Walk the Paths from Warwick Long Bay to Horseshoe Bay
Although the paths and dunes that separate Long Bay and Horseshoe Bay are popular with horseback riders, walking is the best way to experience the natural wonder of the seaside trails. Getting sand between your toes and breathing in the salty air makes the walk pleasant at any time of the year. During the springtime, however, when the temperature is just starting to warm and you are beginning to anticipate summertime, you are likely to stop, take a deep breath and think how lucky you are to live in such a wonderful place.

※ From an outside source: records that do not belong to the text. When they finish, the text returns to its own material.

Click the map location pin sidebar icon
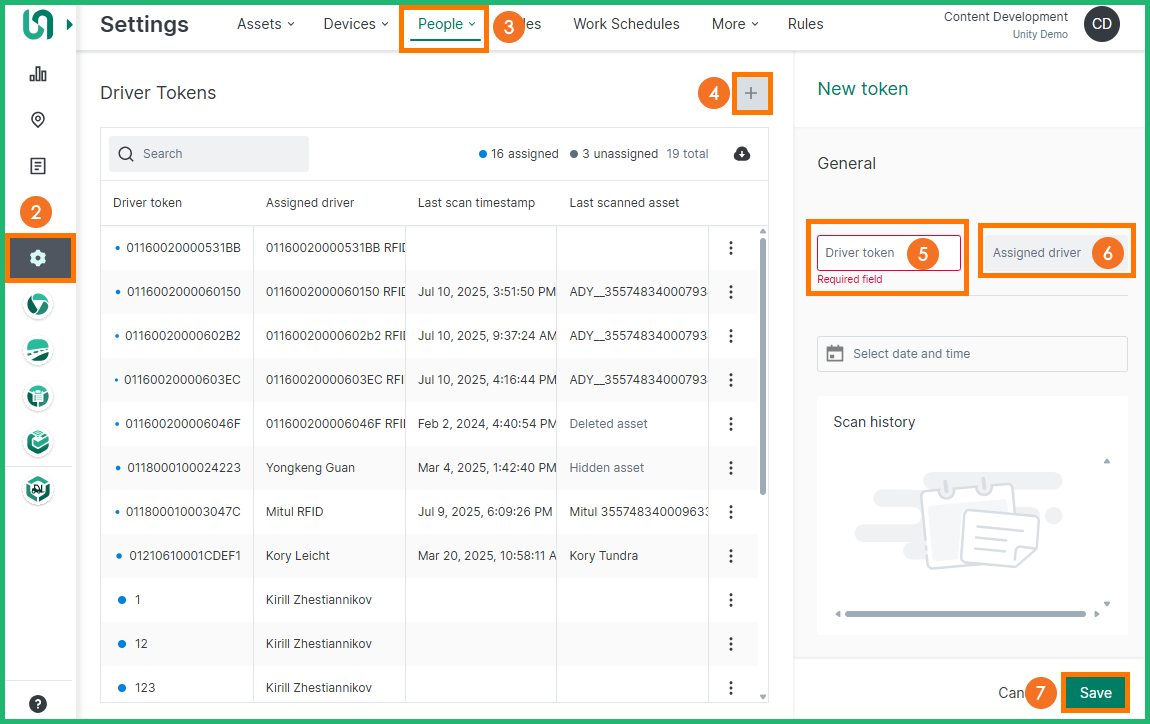Image resolution: width=1150 pixels, height=724 pixels. click(38, 120)
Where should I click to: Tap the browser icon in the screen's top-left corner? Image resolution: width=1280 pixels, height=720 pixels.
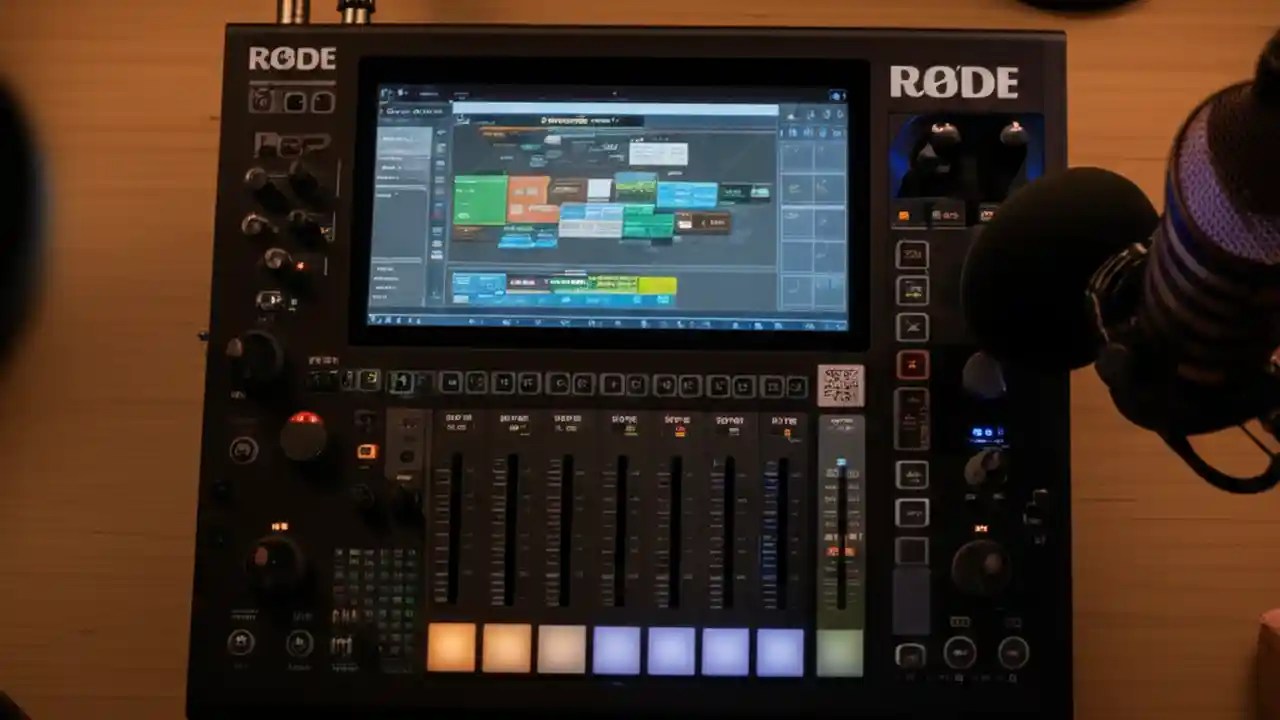(385, 91)
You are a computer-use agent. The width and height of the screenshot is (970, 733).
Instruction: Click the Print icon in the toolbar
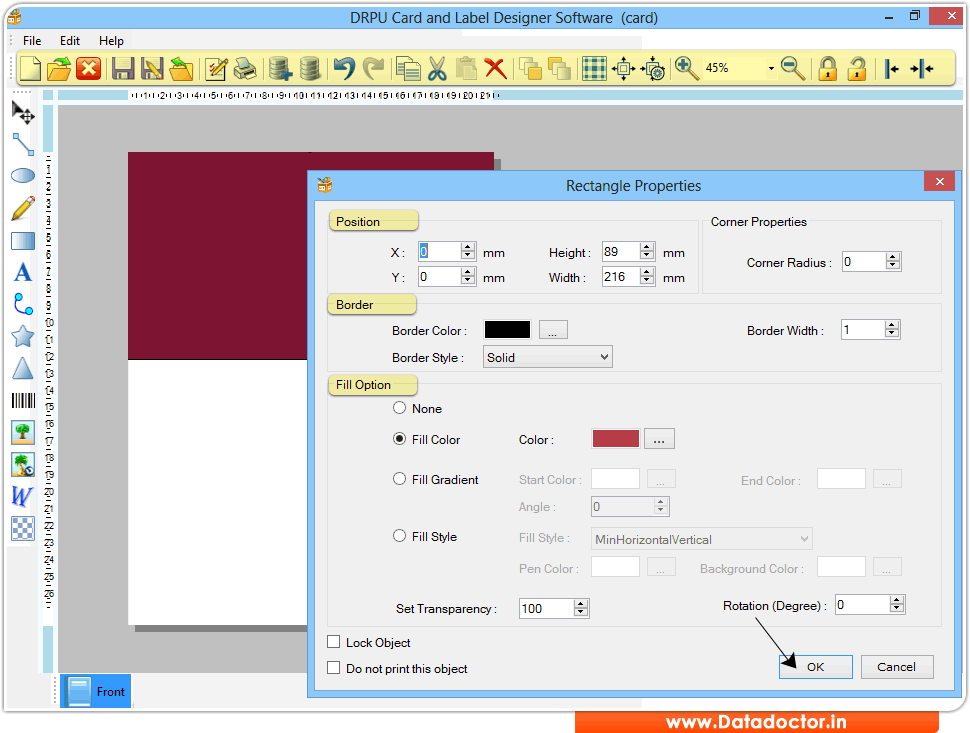coord(245,68)
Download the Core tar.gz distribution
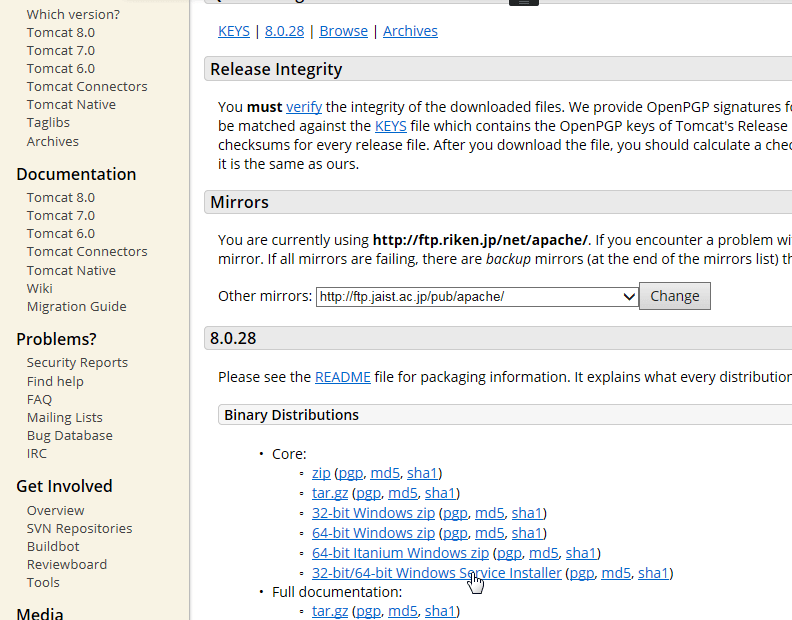This screenshot has width=792, height=620. coord(328,493)
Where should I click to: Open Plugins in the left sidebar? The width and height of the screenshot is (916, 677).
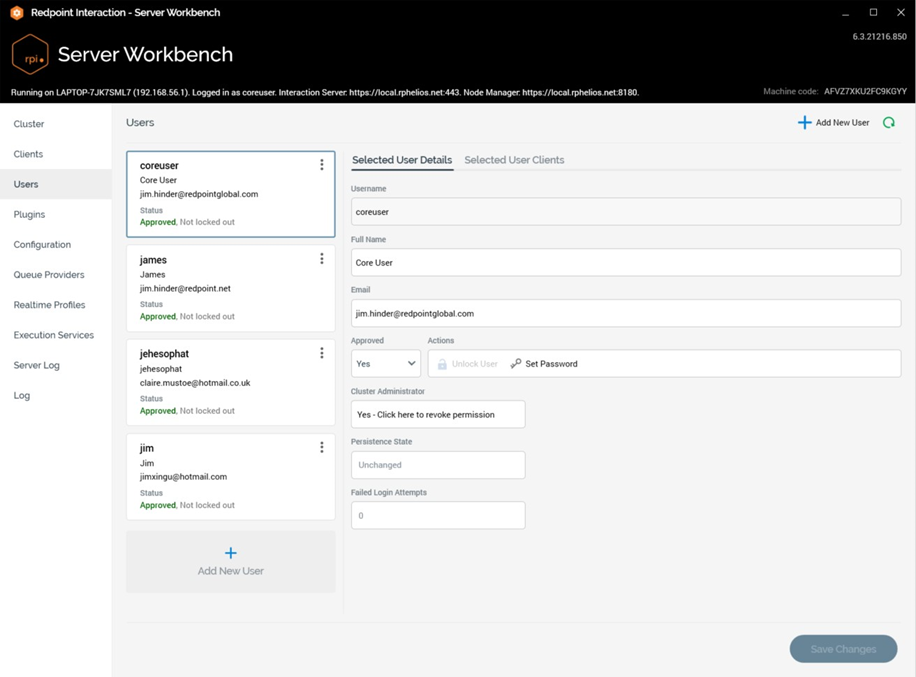(29, 214)
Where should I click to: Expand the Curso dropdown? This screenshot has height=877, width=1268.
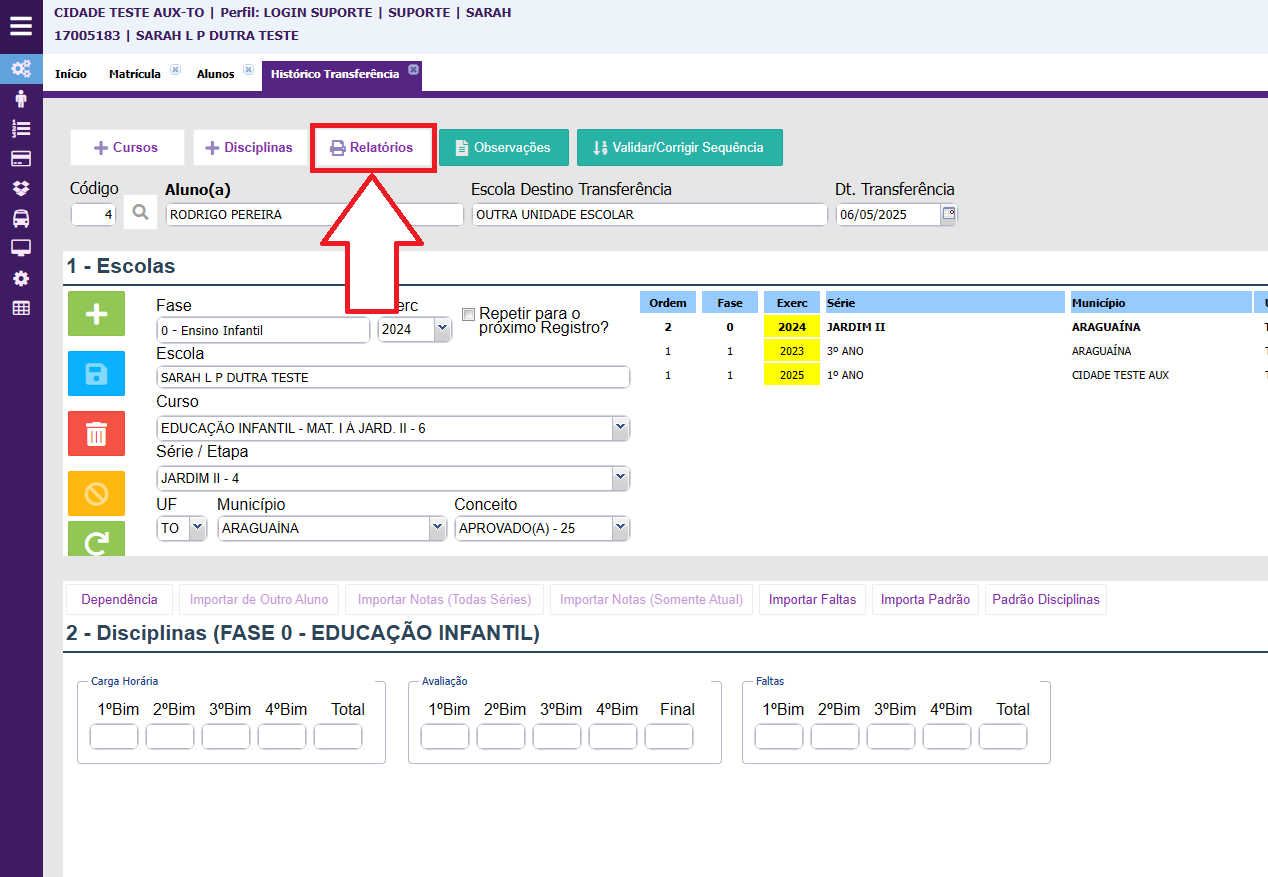(620, 428)
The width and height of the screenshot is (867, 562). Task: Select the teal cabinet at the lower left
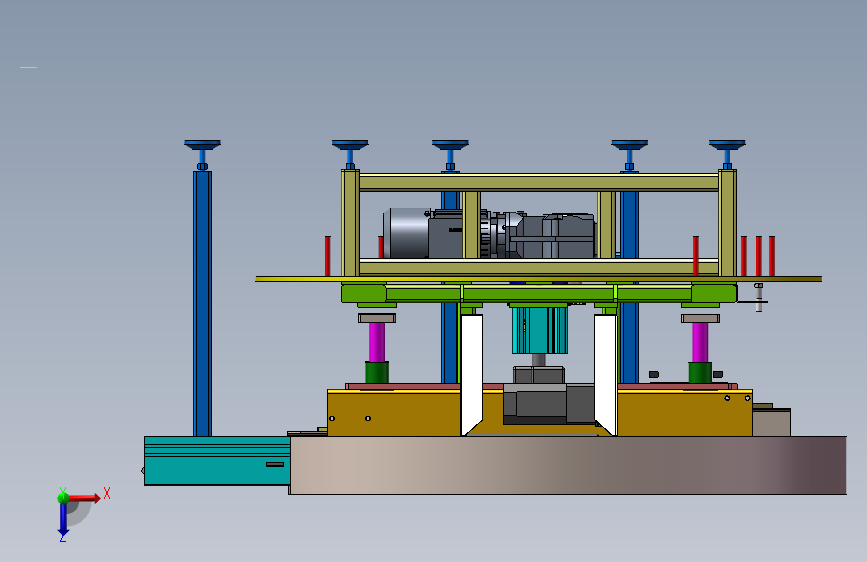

Walk, Cycle or Ride the Railway Trail
Once upon a time Bermuda was a quiet island. There was only one form of motorized transportation besides the motorcycle, and Old Rattle and Shake was her name. Built in 1931, the Bermuda Railway was the Bermuda government’s answer to providing mass transport for locals and visitors without cars disrupting the peace and quiet tourists had come here to find. For 17 years, Bermuda’s little train made dozens of trips per day from Somerset all the way to St. George’s, providing riders with the most exquisite views of the island. Sadly, due to low ridership, the Bermuda government shut the railway down in 1948. Fast-forward to 1984 when the government converted the old railway lines into picturesque trails for walkers, cyclists and horseback riders. Those who commit to travelling the entire trail will not be disappointed; the views take in the coastal shoreline, Bermuda’s stunning beaches and natural woodland with canopied paths.

Visit Somers Garden
All throughout the town of St. George’s, quaint and charming gardens await to be explored. Most notably, in the heart of the town, is Somers Gardens, named for Sir George Somers himself and where Sir George’s heart is buried. Sir George Somers had so fallen in love with the island on his way to deliver provisions to the New World, that it was his wish to be buried here. When he fell ill and died, his Nephew buried the sailor’s tender heart here, but transported his body back to England where it was buried in a church grave. Somers gardens is open every day and admission is free.